If we think of knowledge as a layered pie, with lower layers corresponding to knowledge which is more “fundamental”, then somewhere near the bottom we have paradigms of reasoning such as Occam’s razor / Solomonoff induction and UDT. Below them lie “human reasoning axioms” which are something we cannot formalize due to our limited introspection ability. In fact the paradigms of reasoning are our current best efforts at formalizing this intuition. However, when we build an AI we need to use something formal, we cannot just transfer our reasoning axioms to it (at least I don’t know how to do it; meseems every way to do it would be “ingenuine” since it would be based on a formalism). So, for the AI, UDT (or whatever formalism we use) is the lowest layer. Maybe it’s a philosophical limitation of any AGI, but I doubt it can be overcome and I doubt it’s a good reason not to build an (F)AI.
OK, I was using $ here as a proxy for utils, but technically you’re right: the bet should be expressed in utils (as for the general definition of a chance that I gave in my comment). Or if you don’t know how to bet in utils, use another proxy which is a consumptive good and can’t be invested (e.g. chocolate bars or vouchers for a cinema trip this week). A final loop-hole is the time discounting: the real versions of you mostly live earlier than the sim versions of you, so perhaps a chocolate bar for the real “you” is worth many chocolate bars for sim “you”s? However we covered that earlier in the thread as well: my understanding is that your effective discount rate is not high enough to outweigh the huge numbers of sims.
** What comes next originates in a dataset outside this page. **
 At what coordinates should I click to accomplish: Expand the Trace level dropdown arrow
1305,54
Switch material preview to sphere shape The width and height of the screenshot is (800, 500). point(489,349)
Well this is your utility function, so you tell me! Imagine a hacker is able to get into the simulations and replace pleasant experiences by horrible torture. Does your utility function care twice as much if he hacks both simulations versus hacking just one of them? (My guess is that it does). And this style of reasoning may cover limit cases like a simulation running on a wafer which is then cut in two (think about whether the sims are independently hackable, and how much you care.)
It wouldn’t be exactly twice but you’re more or less right. However, it has no direct relation to probability. To see this, imagine you’re a paperclip maximizer. In this case you don’t care about torture or anything of the sort: you only care about paperclips. So your utility function specifies a way of counting paperclips but no way of counting copies of you.
From another angle, imagine your two simulations are offered a bet. How should they count themselves? Obviously it depends on the rules of the bet: whether the payoff is handed out once or twice. Therefore, the counting is ambiguous.
What you’re trying to do is writing the utility function as a convex linear combination of utility functions associated with different copies of you. Once you accomplish that, the coefficients of the combination can be interpreted as probabilities. However, there is no such canonical decomposition.
I think it works quite well with “you” as a concrete entity. Simply use the notion that “your” decisions are linked to those of your counterparts (and indeed, to other agents), such that if you decide in a certain way in given circumstances, your counterparts will decide that way as well. The linkage will be very tight for neighbours in the chain, but diminishing gradually with distance, and such that the ends of the chain are not linked at all. This—I think—addresses the problem of trying to identify what algorithm you are implementing, or partitioning possible people into those who are running “the same” algorithm.
Actually I was speaking of a different problem, namely the philosophical problem of which abstract algorithms should be regarded as conscious (assuming the concept makes sense at all).
The identification of oneself’s algorithm is an introspective operation whose definition is not obvious for humans. For AIs the situation is clearer if we assume the AI has access to its own source code.